At Church Farm, our horticulture plot is split into various sections. If you approach the fields from Home Field where Mirium our Berkshiremum resides with her piglets, and Rural Care’s chicken coop is situated, you will walk directly towards a large plastic contraption which is our propagation tunnel.
As you walk past the propagation tunnel, keeping it on your right, the patch of land that is buzzing with bees, flitting with butterflies, and bursting with colour at the moment despite it being September, is our very special kitchen garden.

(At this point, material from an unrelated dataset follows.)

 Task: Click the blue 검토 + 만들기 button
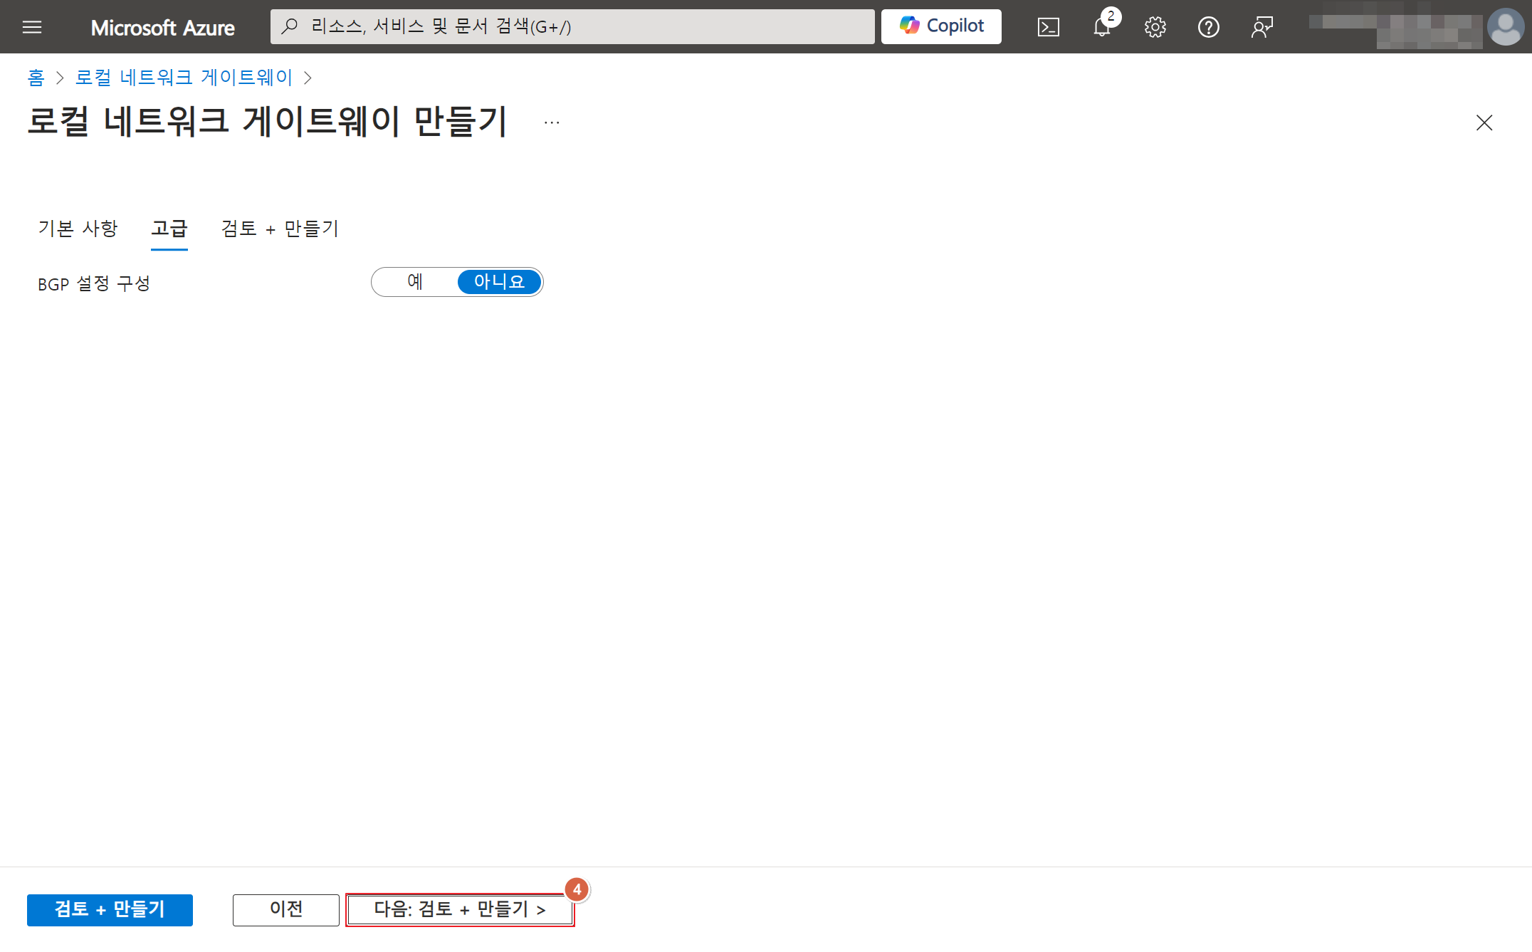110,909
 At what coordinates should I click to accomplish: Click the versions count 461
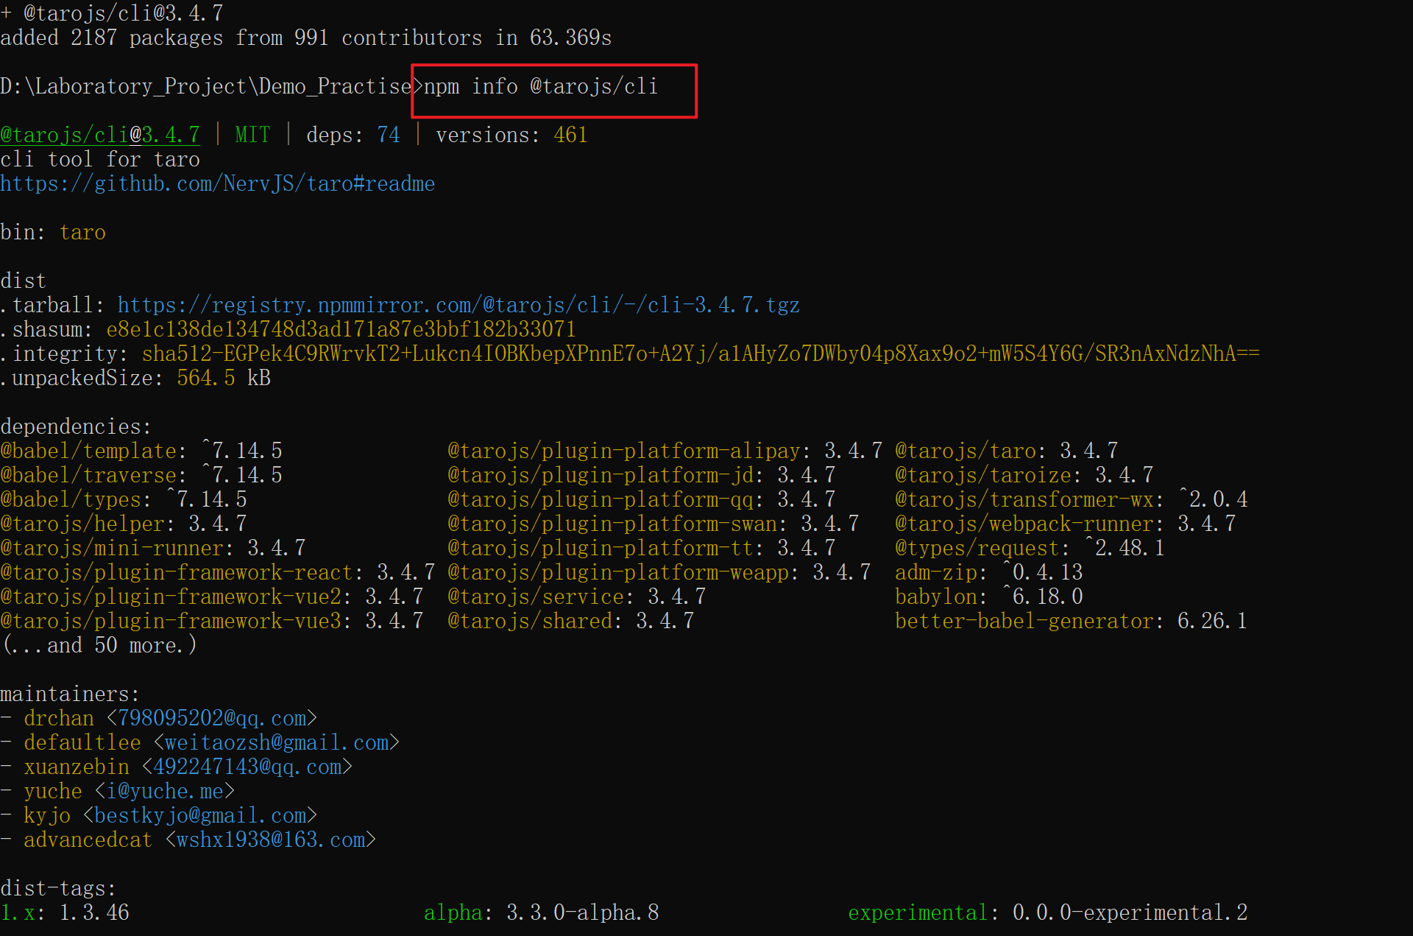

Here we have all sorts of delicious vegetables and herbs used historically, yup you guessed it, in the kitchen. I guess everything in our fields is used in the kitchen as it is grown to eat, but the kitchen garden has a little more pizazz. It has edible flowers growing such as nasturtiums and marigolds, and borage flowers were also growing here until a few weeks ago. These lovely blue star shaped flowers taste a little like cucumber, and make a really refreshing addition to a salad.
We also have a lot of herbs in the kitchen garden. Big bushes of sage, rosemary, and parsley all regale passers by with their wonderful scents and attractive appearance. Mint of various types also grows here, such as apple mint, peppermint, and spear mint (chewing a leaf of this stuff is better than any gum!) and, just for something different, tall sunflowers punctuate the shrubby landscape of this particular plot.
Kitchen gardens have a long and colourful history. Also known as a potager in France, or a kailyard in Scotland, it can vary from a purely utilitarian plot for growing, or can have structure and design that adds to it year round visual appeal. Herb gardens in big estates are often designed this way. For example the one at Buckfast Abbey, is a set of square beds with a pond in the centre, with a selection of herbs related in either their culinary or medicinal applications grown in each square.
The Victorian kitchen garden was run in a very strict manner, with the head gardener commanding his team in a militaristic manner and considered to be a fellow worthy of the upmost respect. He was a mentor and figure head, as well the one with green fingers. Those who worked underneath him would have been apprentices, learning their trade under the guidance of a master before going on to run their own plots.
Kitchen gardens supplied the kitchen with many basic ingredients, such as onions, cabbages, carrots and the like, as well as all the herbs used to flavour soups, stews, casseroles and broths. For many families as well as the big estates, they were a vital part of home and hearth, feeding hungry bellies and producing a little extra to sell at market. In world war two they were often referred to as victory gardens, as the English family took to growing their own to ease the strain on food supplies.
Our kitchen garden at Church Farm may not be the most structurally pleasing to all, but it is full of scent and life and delicious-ness. Spring onions poke through, berry bushes line the ridges, and I remember planting shallots back in the day which are now in our Church Farm boxes. Come and pay us a visit, stroll through the Horticulture plots, and see what we do here to provide honestly grown, delicious local food with no pesticides, herbicides, or other artificial substances.